YENİ BİR TARTIŞMA KONUSU/TAŞRADA EDEBİYAT VAR MI?

Bir süre önce İstanbul'da "TOPLUMSAL HAKLAR ve ARAŞTIRMALAR DERNEĞİ" tarafından Kadir Has Üniversitesinde düzenlenen "Taşradan Geliyorum Taşradan… Taşra ve Edebiyat Sempozyum"u konusu konuşulup tartışıldı. Doğrusu ya ilginç bir konu, ilginç bir tartışma. Konuyu tartışan yazarlar, edebiyatçılar sonuçta şunda karar kıldılar ki, "Türkiye'de edebiyatın merkezi, taşrası yoktur. Olsa olsa, tüm varlığı ile kağıdın yüzeyidir, kalemin kağıda değdiği yerdir edebiyatın merkezi. Çünkü masanın başında, kelimelerin arasında yaşar durur yazar".
Türk edebiyatı büyük kentlerde oluşmuş bir edebiyattır. Bu edebiyatın yazarları, şairleri, öykücüleri taşrayı malzeme olarak kullanmışlardır. Taşra, büyük kültür merkezinin uzağında kalan yerlerdir. Sözgelimi, İstanbul'a göre Kırklareli, Edirne, Tekirdağ taşradır. Bu yerleşim birimlerinde yaşayanlara TAŞRALI denir. Taşralı, büyük kültür merkezi insanlarına, özellikle aydınlara, sosyete kesimine göre Kır İnsanı'dır, kaba saba görgüsüz bir tiptir. Bu özelliğinden dolayı yazarlar Taşralı'yı yazdıkları eserlerde çok kullanmışlardır.

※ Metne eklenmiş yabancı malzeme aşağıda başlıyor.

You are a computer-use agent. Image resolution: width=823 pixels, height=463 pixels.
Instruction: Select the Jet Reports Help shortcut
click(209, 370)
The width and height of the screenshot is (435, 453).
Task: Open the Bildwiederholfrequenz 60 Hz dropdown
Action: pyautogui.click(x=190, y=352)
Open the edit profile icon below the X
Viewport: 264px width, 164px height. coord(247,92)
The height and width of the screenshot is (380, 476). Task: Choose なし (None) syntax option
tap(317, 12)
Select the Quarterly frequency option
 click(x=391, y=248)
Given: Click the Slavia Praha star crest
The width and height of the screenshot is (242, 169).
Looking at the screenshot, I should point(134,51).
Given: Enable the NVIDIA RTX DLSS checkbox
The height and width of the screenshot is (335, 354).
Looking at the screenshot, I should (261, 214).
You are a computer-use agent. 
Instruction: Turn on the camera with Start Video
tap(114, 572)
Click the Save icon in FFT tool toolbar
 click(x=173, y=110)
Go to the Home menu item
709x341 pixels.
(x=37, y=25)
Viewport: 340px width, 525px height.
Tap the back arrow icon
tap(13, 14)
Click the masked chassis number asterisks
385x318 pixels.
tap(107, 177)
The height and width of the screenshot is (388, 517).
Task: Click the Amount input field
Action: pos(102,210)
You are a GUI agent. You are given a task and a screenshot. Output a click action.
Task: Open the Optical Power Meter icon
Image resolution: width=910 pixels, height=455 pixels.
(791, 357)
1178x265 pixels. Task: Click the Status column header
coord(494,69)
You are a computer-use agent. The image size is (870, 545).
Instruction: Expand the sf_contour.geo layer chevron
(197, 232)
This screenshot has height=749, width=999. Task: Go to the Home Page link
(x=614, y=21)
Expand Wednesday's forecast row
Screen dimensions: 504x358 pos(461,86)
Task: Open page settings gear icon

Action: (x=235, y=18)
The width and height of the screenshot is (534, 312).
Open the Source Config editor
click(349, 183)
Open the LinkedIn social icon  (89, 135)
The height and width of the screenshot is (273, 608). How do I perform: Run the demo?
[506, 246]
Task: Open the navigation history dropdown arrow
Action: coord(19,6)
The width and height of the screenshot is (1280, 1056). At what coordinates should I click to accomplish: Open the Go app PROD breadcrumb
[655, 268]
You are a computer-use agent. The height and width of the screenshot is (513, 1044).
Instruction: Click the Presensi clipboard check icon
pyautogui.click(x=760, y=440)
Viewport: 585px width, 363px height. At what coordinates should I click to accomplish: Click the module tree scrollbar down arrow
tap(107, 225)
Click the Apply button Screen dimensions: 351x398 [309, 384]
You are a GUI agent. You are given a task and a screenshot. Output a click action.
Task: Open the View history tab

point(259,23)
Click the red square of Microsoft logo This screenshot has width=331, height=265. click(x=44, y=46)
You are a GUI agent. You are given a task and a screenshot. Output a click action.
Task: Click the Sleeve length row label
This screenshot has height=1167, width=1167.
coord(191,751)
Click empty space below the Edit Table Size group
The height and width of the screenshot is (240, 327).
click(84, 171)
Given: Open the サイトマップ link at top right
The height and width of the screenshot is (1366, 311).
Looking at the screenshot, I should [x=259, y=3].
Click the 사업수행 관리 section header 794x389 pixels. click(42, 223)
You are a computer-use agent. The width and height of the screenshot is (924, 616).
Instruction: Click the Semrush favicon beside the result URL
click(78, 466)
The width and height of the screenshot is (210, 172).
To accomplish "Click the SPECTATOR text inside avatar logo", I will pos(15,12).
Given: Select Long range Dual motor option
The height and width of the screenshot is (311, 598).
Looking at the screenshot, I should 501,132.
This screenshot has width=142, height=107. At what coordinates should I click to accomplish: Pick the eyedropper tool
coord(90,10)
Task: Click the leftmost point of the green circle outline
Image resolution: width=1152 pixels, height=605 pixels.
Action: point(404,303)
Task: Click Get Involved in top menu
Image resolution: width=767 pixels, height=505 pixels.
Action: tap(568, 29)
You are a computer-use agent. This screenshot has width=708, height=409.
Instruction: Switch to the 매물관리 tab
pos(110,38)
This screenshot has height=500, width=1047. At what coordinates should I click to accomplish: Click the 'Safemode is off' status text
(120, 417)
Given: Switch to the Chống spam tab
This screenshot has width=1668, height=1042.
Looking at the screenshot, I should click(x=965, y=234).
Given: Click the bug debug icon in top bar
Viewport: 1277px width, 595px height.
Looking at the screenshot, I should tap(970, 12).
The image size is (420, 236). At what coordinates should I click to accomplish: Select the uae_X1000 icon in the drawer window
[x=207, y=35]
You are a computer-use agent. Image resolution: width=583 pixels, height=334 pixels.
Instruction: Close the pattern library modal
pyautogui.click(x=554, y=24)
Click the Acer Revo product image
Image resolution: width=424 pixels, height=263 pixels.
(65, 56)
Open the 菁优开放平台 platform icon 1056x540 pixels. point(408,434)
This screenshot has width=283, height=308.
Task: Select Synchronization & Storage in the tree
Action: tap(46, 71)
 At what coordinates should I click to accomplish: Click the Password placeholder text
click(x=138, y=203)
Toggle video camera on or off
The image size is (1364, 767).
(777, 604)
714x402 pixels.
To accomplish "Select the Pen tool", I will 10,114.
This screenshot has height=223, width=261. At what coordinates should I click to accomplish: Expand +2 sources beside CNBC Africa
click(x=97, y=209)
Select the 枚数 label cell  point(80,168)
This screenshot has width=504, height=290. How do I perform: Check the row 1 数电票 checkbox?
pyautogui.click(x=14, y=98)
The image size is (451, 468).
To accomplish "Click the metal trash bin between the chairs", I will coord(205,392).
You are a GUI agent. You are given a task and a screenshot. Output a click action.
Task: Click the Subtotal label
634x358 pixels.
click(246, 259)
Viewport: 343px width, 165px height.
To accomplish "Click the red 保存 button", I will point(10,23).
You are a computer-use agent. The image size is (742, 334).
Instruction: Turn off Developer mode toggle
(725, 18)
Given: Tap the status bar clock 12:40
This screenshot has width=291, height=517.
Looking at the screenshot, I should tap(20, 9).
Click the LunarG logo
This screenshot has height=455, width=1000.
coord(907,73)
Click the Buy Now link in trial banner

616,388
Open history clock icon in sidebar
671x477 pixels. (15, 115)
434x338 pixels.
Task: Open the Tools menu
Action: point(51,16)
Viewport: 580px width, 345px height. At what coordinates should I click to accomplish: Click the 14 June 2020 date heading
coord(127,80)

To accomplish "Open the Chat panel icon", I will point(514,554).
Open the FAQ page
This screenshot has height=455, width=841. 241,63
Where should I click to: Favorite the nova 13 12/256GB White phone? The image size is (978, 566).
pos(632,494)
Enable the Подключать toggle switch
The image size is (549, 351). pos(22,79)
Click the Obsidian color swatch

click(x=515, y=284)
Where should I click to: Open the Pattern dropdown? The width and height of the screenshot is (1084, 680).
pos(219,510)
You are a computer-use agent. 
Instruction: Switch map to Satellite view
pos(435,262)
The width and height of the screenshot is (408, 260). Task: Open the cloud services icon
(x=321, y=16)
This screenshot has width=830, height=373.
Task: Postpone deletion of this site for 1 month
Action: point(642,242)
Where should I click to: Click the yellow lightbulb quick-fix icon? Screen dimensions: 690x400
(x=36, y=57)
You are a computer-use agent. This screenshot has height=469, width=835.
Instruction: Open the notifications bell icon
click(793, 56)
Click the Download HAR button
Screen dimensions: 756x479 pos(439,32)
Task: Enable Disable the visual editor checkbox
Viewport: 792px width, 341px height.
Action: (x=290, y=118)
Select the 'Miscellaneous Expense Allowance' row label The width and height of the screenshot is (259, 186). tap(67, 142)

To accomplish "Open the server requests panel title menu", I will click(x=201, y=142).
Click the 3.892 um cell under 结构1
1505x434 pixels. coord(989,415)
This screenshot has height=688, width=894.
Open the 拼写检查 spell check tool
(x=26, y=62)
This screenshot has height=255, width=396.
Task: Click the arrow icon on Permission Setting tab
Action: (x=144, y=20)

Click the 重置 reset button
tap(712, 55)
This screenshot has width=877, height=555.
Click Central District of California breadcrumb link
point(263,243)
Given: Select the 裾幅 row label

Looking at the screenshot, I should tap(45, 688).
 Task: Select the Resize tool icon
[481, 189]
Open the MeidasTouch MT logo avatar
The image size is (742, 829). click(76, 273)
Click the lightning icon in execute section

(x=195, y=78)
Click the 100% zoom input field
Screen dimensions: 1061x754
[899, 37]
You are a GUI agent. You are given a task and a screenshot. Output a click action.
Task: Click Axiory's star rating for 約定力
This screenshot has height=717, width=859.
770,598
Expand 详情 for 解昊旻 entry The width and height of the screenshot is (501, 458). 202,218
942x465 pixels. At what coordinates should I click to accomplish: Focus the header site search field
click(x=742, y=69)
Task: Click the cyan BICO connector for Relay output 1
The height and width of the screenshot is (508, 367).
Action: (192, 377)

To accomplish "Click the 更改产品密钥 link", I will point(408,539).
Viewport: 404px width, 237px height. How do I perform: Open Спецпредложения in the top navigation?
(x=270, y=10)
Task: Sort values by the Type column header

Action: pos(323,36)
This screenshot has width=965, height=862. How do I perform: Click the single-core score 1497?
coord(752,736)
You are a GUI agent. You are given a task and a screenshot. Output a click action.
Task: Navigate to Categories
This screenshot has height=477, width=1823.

TAŞRALI KIZ bizim roman yazarlarımızın önde gelen kahramanıdır. Bütün bunları dikkate alarak ve söylemek gerekirse Taşra'da yani büyük merkezlerin, kentlerin dışında kalan yerlerde edebiyat yoktur. Divan Edebiyatı'nda taşranın konusu dahi geçmemiştir. Bilindiği üzere Divan Edebiyatı bir anlamda Saray Edebiyatıdır. Bugün bu edebiyat okullarda öğretilmektedir ama o kadar işte… Bu edebiyatın organik bağı yoktur. Taşra ile organik bağı olan sadece HALK EDEBİYATI'dır. Halk Edebiyatı bir başka ifade ile TAŞRA EDEBİYATI'dır. Şiir ağırlıklı bir edebiyattır, anonim tarafı olan bir edebiyattır. Bu durumda Türk edebiyatının merkezi vardır ama taşrası yoktur. Taşra edebiyatı genelde Köy Enstitüsü yazarlarla uç vermeye başlamıştır. Son yıllarda Köy Enstitüsü çıkışlı yazarların ortaya çıkması Taşra Edebiyatı'nın oluşmasına neden olmuştur. Bu açıdan bakıldığında edebiyatımızın merkezi de taşrası da vardır. Mesela Trakya'da şiirde Fatma Hürmüz Hanım, Roman ve Hikayede Hatice Opak Bilgin, Keşanlı Safiye Erol, Çorlulu Memduh Şevket Esendal, Hasan Öztürk, Ulaş Işıklar ve yetişmiş şairlerle vücut bulmuştur. Yani bize göre edebiyatın merkezi de taşrası da vardır. Önümüzdeki yıllarda Taşra Edebiyatı ile merkez edebiyatı memleketi kucaklayacak olgunluğa gelmiş olacaktır. Çünkü taşra kabuk değiştirmekte, yeni yeni girişimlerde bulunmaktadır. Taşra tarih olmuştur. Yazmak için her taraf birdir. Ancak konular değişebilir.